** Provided records follows **

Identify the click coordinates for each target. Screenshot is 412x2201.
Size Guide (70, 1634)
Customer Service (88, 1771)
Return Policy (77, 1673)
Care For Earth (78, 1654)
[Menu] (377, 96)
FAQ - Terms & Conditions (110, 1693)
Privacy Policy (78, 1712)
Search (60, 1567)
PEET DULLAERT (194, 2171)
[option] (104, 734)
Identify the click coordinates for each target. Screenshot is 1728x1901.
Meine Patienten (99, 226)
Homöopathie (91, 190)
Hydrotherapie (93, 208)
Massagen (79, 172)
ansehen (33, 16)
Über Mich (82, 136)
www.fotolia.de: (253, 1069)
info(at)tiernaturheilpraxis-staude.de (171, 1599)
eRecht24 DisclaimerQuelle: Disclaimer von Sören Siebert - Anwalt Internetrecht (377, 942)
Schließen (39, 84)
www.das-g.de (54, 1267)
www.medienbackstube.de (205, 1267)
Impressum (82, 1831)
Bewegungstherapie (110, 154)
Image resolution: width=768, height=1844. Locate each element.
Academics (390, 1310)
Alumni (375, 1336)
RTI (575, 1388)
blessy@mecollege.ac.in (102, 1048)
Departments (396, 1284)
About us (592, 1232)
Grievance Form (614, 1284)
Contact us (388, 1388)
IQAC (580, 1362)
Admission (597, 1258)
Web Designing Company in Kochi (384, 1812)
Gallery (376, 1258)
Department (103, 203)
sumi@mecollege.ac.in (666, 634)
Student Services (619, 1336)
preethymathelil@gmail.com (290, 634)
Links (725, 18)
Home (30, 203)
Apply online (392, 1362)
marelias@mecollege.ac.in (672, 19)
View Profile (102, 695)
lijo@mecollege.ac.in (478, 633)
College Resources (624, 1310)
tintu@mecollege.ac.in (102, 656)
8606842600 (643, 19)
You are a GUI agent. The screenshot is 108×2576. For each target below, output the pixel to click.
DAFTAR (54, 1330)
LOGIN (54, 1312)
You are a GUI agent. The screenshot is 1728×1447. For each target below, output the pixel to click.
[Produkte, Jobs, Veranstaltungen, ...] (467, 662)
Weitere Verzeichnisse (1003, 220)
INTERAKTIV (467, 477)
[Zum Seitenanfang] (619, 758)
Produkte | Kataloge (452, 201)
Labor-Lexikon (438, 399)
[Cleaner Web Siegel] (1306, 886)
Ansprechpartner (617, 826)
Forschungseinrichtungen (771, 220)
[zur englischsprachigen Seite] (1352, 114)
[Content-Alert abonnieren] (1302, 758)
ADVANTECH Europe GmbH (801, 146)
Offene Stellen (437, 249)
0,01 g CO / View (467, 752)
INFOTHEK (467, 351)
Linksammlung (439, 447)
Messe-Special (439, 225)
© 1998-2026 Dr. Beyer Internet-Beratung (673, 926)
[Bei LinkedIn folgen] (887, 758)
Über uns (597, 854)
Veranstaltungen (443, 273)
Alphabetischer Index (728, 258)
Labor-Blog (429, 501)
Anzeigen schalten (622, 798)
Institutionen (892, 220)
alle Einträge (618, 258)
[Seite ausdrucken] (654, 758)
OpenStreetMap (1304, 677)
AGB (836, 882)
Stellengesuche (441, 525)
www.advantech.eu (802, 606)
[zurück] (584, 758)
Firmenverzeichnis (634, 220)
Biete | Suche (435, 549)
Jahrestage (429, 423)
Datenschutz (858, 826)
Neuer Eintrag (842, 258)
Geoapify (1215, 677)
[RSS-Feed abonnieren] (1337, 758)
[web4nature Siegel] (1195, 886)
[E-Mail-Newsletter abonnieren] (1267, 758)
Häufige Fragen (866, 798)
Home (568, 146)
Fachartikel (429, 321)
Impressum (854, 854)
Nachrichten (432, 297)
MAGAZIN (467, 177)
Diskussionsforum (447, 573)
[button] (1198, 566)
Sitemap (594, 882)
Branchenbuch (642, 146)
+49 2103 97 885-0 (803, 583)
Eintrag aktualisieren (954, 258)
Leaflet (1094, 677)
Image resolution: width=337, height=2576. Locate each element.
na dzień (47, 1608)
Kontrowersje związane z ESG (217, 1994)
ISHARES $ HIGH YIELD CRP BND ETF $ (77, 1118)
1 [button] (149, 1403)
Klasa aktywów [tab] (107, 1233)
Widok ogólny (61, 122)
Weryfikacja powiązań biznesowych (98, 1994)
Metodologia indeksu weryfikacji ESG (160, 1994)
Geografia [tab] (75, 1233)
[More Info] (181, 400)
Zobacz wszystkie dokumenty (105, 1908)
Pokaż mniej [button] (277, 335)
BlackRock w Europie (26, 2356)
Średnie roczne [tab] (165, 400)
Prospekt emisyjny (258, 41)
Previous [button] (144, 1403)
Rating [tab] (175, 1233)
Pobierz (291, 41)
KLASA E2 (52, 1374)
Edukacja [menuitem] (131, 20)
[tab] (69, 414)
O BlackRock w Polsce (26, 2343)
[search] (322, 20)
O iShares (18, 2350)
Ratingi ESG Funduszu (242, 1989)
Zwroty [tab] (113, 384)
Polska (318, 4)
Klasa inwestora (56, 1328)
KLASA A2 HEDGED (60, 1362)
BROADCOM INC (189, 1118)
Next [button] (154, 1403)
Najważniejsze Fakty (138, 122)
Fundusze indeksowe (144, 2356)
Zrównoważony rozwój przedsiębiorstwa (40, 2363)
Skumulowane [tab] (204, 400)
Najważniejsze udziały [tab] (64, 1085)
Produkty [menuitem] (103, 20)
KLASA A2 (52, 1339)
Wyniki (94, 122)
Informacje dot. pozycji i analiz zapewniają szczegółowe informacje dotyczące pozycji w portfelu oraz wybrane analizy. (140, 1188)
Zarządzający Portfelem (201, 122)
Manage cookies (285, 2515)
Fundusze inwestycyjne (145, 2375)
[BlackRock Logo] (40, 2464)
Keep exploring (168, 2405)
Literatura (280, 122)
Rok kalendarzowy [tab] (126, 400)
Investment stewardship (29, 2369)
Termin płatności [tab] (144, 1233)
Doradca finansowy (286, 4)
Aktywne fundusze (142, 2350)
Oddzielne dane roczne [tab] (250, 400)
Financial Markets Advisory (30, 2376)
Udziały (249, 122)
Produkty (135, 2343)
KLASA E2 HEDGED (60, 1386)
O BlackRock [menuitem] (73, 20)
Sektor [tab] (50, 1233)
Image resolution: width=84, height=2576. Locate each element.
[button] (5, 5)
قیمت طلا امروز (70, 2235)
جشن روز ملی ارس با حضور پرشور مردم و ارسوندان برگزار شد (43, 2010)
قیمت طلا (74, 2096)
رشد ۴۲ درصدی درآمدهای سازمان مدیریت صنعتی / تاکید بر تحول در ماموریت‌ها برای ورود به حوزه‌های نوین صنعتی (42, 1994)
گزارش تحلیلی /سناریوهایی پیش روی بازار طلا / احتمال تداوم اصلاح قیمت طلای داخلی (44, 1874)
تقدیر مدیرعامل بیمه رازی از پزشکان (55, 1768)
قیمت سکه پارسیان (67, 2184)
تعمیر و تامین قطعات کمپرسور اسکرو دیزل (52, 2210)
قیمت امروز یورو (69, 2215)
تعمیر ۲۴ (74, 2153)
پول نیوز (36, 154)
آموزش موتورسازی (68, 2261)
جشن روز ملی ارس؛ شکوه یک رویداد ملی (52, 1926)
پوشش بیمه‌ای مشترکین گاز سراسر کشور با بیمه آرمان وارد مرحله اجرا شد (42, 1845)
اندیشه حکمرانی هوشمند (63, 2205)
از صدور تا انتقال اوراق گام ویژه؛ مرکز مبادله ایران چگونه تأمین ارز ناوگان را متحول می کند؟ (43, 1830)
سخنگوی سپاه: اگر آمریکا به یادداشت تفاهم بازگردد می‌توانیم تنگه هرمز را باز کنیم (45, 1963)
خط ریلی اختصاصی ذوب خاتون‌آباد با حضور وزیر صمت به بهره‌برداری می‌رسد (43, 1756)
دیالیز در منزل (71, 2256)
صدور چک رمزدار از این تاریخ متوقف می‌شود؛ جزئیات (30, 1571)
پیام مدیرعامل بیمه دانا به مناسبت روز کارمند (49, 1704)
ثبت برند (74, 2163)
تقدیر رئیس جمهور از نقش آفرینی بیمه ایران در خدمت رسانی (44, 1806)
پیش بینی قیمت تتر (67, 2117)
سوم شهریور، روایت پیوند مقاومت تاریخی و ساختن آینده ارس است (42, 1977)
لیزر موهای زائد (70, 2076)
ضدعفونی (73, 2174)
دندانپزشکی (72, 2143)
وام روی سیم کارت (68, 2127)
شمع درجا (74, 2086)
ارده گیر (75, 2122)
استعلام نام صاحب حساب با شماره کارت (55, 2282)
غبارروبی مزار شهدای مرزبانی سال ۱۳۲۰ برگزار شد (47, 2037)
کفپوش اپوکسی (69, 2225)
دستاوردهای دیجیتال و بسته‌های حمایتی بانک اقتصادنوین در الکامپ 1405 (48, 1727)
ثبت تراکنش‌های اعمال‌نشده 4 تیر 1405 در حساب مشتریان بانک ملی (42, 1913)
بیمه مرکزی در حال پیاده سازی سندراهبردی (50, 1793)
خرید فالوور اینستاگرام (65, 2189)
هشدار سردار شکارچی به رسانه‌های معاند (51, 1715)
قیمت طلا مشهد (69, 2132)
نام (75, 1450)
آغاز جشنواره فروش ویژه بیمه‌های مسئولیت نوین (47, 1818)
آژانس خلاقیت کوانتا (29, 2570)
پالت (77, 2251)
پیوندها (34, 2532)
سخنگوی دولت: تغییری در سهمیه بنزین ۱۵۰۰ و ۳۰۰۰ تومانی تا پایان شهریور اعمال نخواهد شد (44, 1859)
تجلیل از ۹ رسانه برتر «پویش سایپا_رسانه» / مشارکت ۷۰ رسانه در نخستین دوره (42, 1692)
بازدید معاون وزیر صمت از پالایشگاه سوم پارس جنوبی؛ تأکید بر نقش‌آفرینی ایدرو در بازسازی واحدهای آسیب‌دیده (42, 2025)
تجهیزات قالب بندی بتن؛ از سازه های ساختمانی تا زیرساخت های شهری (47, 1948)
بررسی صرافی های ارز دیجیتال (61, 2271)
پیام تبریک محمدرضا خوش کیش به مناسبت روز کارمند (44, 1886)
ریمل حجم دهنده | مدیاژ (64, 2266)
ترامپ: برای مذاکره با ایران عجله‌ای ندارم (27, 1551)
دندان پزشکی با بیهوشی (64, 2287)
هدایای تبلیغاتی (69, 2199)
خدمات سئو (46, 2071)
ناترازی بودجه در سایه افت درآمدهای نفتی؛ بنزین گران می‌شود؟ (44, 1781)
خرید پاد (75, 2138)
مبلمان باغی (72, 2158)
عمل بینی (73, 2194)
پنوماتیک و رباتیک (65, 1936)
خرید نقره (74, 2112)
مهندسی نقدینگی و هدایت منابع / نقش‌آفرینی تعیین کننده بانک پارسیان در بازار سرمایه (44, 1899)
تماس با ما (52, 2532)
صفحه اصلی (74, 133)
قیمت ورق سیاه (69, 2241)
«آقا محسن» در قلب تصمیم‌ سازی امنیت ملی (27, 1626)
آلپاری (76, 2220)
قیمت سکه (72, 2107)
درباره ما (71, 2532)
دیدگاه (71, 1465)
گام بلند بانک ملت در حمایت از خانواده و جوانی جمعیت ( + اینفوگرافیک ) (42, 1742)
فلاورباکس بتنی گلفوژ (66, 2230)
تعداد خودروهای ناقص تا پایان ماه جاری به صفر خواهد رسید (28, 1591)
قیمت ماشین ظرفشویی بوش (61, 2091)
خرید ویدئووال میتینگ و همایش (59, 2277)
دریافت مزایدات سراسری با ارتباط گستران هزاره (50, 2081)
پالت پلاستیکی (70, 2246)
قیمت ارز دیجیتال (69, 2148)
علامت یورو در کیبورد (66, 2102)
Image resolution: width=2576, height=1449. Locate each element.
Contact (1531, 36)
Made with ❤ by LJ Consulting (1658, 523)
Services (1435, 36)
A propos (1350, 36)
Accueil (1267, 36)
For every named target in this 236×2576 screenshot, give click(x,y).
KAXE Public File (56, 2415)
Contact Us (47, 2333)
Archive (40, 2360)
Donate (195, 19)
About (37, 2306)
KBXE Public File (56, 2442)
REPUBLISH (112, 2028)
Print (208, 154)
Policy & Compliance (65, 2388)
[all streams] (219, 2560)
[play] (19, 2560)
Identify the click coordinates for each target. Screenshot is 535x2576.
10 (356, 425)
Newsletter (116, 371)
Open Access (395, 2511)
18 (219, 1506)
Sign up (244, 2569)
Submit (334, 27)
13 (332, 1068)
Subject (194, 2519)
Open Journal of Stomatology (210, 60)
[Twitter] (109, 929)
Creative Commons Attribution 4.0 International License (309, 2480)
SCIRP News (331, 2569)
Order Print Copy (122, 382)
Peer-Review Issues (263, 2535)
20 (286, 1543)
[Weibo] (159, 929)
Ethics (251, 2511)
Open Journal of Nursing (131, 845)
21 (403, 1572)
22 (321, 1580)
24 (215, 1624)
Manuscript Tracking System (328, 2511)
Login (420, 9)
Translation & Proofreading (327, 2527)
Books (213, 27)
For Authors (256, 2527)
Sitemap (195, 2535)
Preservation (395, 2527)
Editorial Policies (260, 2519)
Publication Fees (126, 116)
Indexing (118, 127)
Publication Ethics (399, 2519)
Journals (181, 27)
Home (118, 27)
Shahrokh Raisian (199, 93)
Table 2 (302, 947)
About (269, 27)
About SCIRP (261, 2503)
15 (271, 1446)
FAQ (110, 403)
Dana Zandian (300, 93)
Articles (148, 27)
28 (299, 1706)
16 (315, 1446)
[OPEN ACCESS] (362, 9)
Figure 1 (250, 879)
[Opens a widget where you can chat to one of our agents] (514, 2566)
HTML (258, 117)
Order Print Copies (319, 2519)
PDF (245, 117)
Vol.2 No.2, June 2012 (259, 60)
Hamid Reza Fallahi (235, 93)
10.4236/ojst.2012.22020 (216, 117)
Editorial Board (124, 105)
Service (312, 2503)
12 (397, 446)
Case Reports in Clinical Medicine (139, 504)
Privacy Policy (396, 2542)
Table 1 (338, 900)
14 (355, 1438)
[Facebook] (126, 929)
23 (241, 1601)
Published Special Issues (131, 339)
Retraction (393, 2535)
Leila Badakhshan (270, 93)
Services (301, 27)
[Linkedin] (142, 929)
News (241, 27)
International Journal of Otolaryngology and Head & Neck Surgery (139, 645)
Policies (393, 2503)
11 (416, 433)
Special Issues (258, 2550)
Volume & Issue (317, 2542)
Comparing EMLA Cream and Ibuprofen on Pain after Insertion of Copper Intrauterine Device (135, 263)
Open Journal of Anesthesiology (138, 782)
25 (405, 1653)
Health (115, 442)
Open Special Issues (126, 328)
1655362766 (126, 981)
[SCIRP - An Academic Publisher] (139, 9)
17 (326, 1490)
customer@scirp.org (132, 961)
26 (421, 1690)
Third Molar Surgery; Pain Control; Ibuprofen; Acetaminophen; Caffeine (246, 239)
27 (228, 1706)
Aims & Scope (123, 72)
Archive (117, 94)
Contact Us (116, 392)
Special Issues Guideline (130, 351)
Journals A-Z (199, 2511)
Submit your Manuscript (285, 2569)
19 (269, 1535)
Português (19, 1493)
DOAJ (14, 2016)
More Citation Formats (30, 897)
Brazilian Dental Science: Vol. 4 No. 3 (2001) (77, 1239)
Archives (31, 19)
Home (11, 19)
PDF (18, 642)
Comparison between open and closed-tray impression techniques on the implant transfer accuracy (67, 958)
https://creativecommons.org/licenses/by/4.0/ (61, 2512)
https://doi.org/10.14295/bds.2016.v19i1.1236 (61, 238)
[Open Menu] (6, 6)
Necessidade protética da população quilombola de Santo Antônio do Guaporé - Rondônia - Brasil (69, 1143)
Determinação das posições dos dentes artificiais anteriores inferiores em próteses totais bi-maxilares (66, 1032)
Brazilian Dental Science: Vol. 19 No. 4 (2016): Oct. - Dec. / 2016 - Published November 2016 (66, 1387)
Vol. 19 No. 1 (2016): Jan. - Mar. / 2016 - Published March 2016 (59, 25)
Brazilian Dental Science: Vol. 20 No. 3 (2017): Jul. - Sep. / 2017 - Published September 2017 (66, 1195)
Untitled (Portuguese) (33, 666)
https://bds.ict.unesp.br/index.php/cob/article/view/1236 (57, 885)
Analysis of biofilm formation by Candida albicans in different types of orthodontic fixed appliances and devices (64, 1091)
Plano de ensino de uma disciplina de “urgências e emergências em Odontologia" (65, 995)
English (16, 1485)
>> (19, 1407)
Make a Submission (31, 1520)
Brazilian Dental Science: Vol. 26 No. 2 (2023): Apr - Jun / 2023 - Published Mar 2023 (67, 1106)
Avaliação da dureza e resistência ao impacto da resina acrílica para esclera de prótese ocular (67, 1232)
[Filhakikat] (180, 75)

** End of Provided records **

* _Requirement_
Copy back the listing above exactly, but only from the line with "14 (355, 1438)" through the line with "Necessidade protética da", both ends included.

* _Response to the exercise_
14 (355, 1438)
[Facebook] (126, 929)
23 (241, 1601)
Published Special Issues (131, 339)
Retraction (393, 2535)
Leila Badakhshan (270, 93)
Services (301, 27)
[Linkedin] (142, 929)
News (241, 27)
International Journal of Otolaryngology and Head & Neck Surgery (139, 645)
Policies (393, 2503)
11 (416, 433)
Special Issues (258, 2550)
Volume & Issue (317, 2542)
Comparing EMLA Cream and Ibuprofen on Pain after Insertion of Copper Intrauterine Device (135, 263)
Open Journal of Anesthesiology (138, 782)
25 (405, 1653)
Health (115, 442)
Open Special Issues (126, 328)
1655362766 (126, 981)
[SCIRP - An Academic Publisher] (139, 9)
17 (326, 1490)
customer@scirp.org (132, 961)
26 (421, 1690)
Third Molar Surgery; Pain Control; Ibuprofen; Acetaminophen; Caffeine (246, 239)
27 (228, 1706)
Aims & Scope (123, 72)
Archive (117, 94)
Contact Us (116, 392)
Special Issues Guideline (130, 351)
Journals A-Z (199, 2511)
Submit your Manuscript (285, 2569)
19 (269, 1535)
Português (19, 1493)
DOAJ (14, 2016)
More Citation Formats (30, 897)
Brazilian Dental Science: Vol. 4 No. 3 (2001) (77, 1239)
Archives (31, 19)
Home (11, 19)
PDF (18, 642)
Comparison between open and closed-tray impression techniques on the implant transfer accuracy (67, 958)
https://creativecommons.org/licenses/by/4.0/ (61, 2512)
https://doi.org/10.14295/bds.2016.v19i1.1236 (61, 238)
[Open Menu] (6, 6)
Necessidade protética da população quilombola de Santo Antônio do Guaporé - Rondônia - Brasil (69, 1143)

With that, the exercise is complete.